Проголосовать не успели: помешал свисток наблюдателя. Подхватив автоматы, коммунисты бросились к выходу из блиндажа и рассыпались по линии обороны, проходившей по широкому пустырю на места сгоревшего поселка. Атака оказалась психической. Красноармейцы пустили в ход гранаты. Фашисты, не выдержав, попадали на землю, но по ним хлестнули пулеметы своего же заграждения. Тогда они вскочили и, спутав строй, перекинулись как раз на передний край Степанова, ударив в одно место, точно таран. Положение сразу создалось критическое.

— Опять Степанов! — крикнул на наблюдательном пункте Баталов. — Что он, почетной смерти ищет?

Логунов, задержавшийся на НП из-за подвывиха лодыжки, тоже увидел Степанова, скрыто перебегавшего с группой бойцов на правый фланг и открывшего при этом вторую линию окопов своей обороны.

— Нет, верно! — крикнул Логунов, сразу разгадав маневр молодого командира. — Сейчас он зайдет им в тыл.

Тогда Баталов позвонил Коробову:

— Бить минометами по центру Степанова!

Фашисты уже падали в пустые окопы, но нарвались на огонь. А когда по ним ударили еще гранатами с правого фланга и с тыла, они бросились врассыпную.

18

— Собрание продолжается! — Комиссар батальона повел глазами по блиндажу. — Где Степанов?

— Убит! — хмуро сказал связной.

Логунов взглянул на Хижняка, фельдшер быстро вышел и минут через пять вернулся.

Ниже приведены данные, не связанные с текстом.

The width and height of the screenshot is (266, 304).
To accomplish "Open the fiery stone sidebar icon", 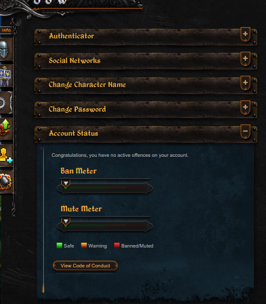I will pyautogui.click(x=5, y=182).
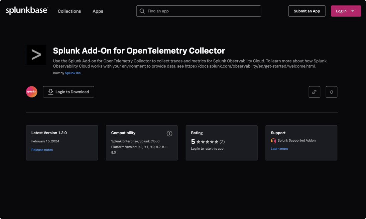Image resolution: width=366 pixels, height=219 pixels.
Task: Click the Splunk round gradient logo
Action: (32, 92)
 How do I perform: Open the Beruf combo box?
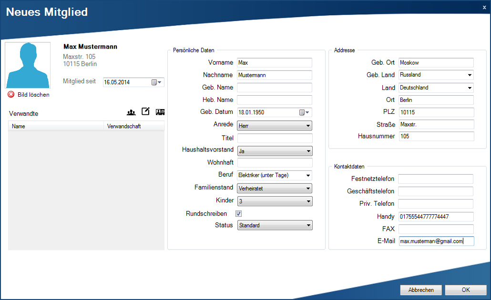[308, 175]
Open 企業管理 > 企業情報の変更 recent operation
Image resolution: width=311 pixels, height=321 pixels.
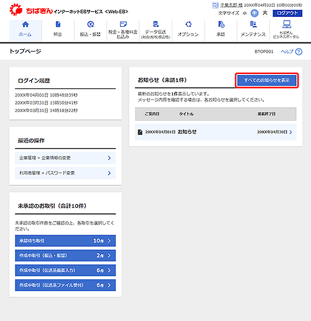(65, 158)

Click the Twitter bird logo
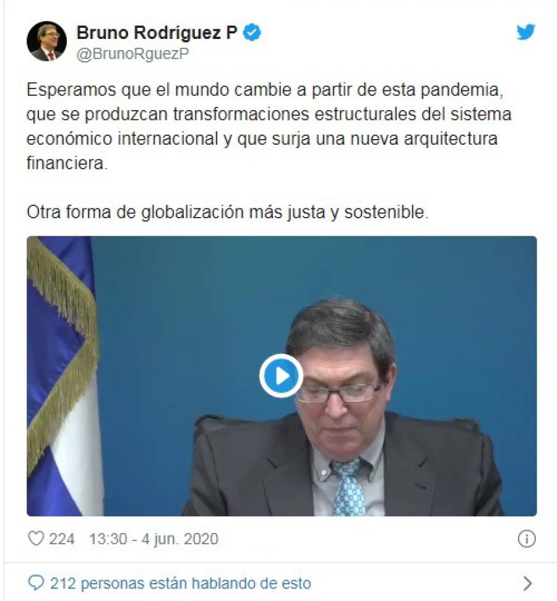tap(525, 32)
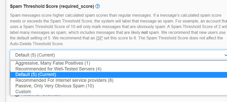Select Recommended For Internet service providers (8)
227x102 pixels.
coord(64,80)
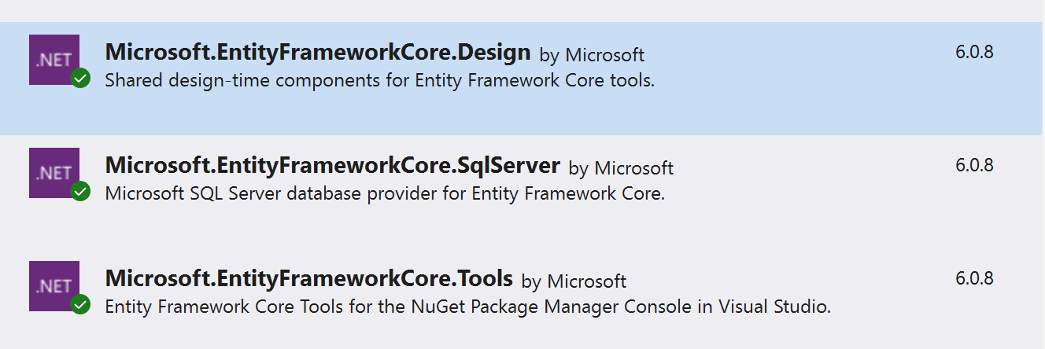
Task: Click the green installed checkmark on Tools package
Action: tap(80, 305)
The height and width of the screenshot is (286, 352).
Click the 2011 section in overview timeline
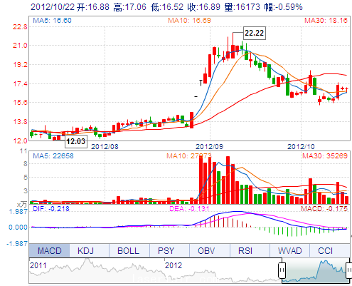coord(38,265)
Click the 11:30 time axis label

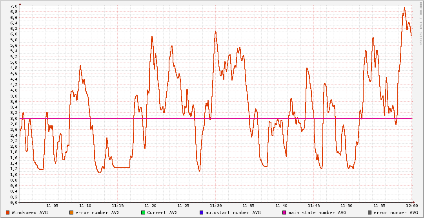(x=216, y=206)
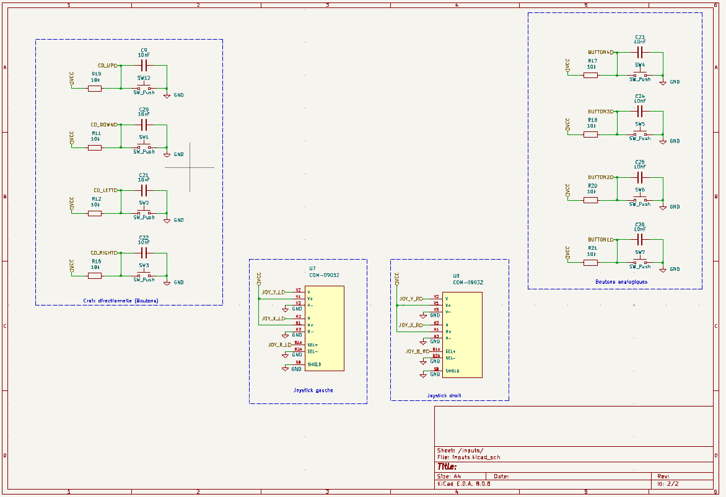Select the CD_DOWN hierarchical label
Image resolution: width=726 pixels, height=497 pixels.
pos(104,125)
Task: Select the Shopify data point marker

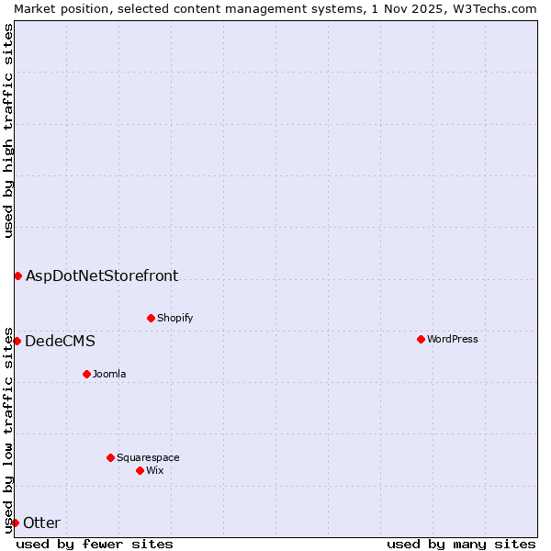Action: 151,318
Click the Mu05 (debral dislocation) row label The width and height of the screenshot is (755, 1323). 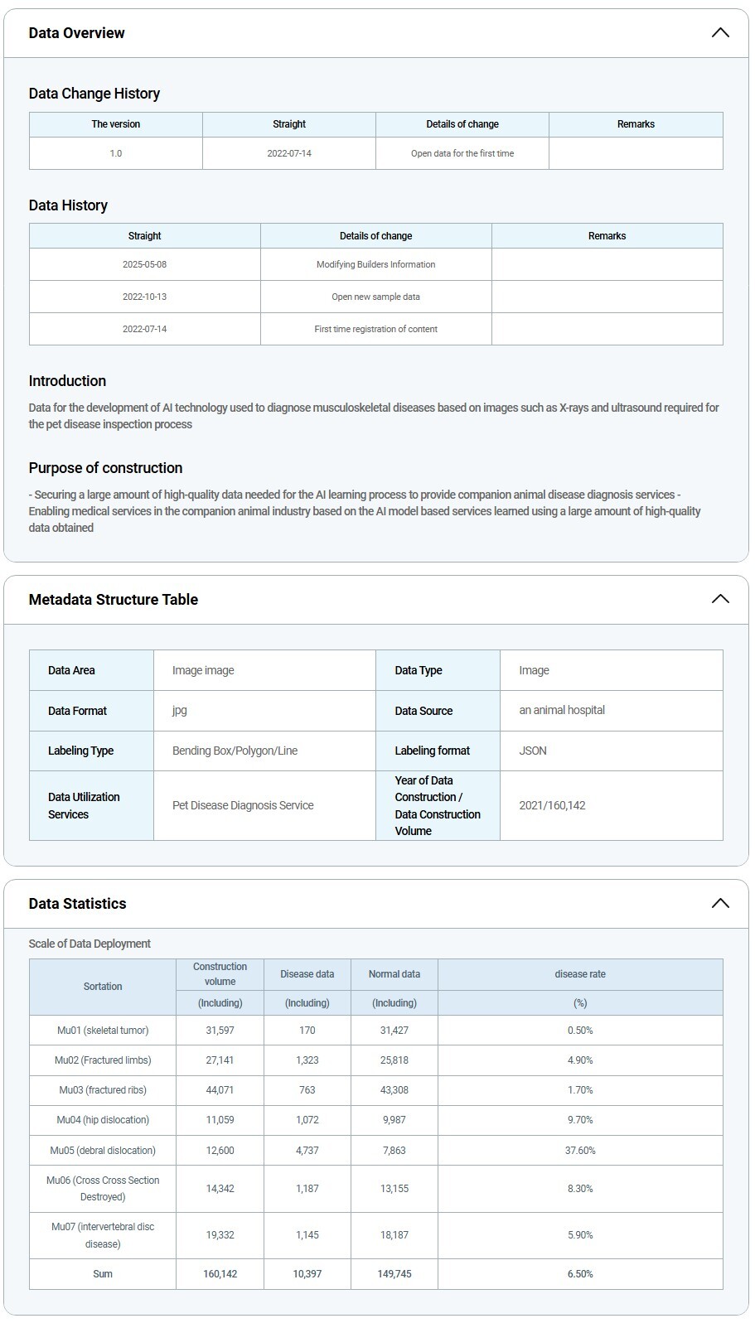pyautogui.click(x=103, y=1150)
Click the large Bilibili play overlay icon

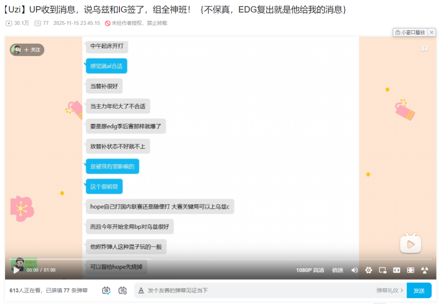(x=410, y=243)
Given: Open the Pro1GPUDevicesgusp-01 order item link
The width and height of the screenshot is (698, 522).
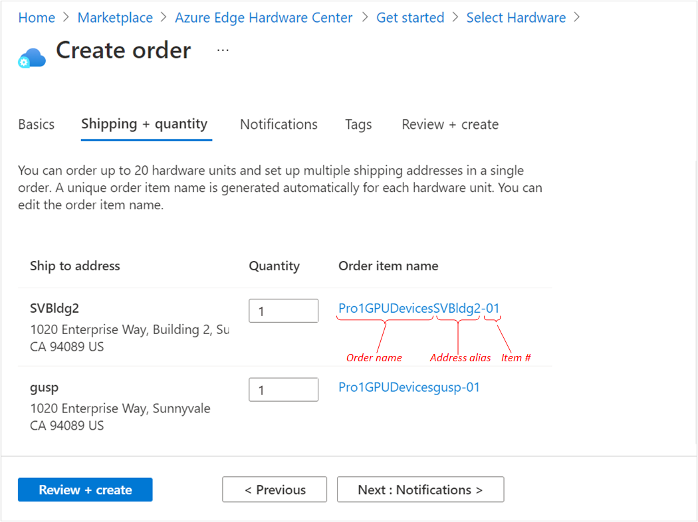Looking at the screenshot, I should click(x=409, y=387).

— Точно. Убит лейтенант. Осколком прямо в лицо, всю верхнюю челюсть вырвало. Здесь он, в ходе сообщения… Внести?

— Нет, зачем же! — Логунов помолчал и добавил тихо: — Родина и его не забудет.

— Вот документы, — продолжал расстроенный Хижняк, передавая еще теплую связку бумаг, залитую с одного края кровью.

Логунов снял с пакета узенькую резинку… Письма, фотокарточка пожилой женщины с добрыми, задумчиво сощуренными глазами… Мать, наверное. Снимок девушки с длинными косами. Так ходила Варвара… Кто ему эта — невеста? Сестра?.. Партбилет… Грустное выражение на лице Логунова сменилось строгой серьезностью, и он обернулся к пулеметчикам Николаю Оляпкину и Петру Растокину, о которых ставился второй вопрос повестки дня. Хорошо воюют эти ребята, вполне достойны звания коммунистов.

Но обсуждение второго вопроса тоже было прервано свистком наблюдателя.

— Собрание закончено. Этот вопрос решим голосованием в траншее! — уже на ходу объявил Логунов.

Поздно ночью Платон, совсем почерневший от усталости и копоти, сильно прихрамывая, зашел в блиндаж Коробова.

— Ох, и наломал я себе бока сегодня! — пожаловался ему Хижняк, обосновавшийся здесь с аптечкой и своим «кипятильником».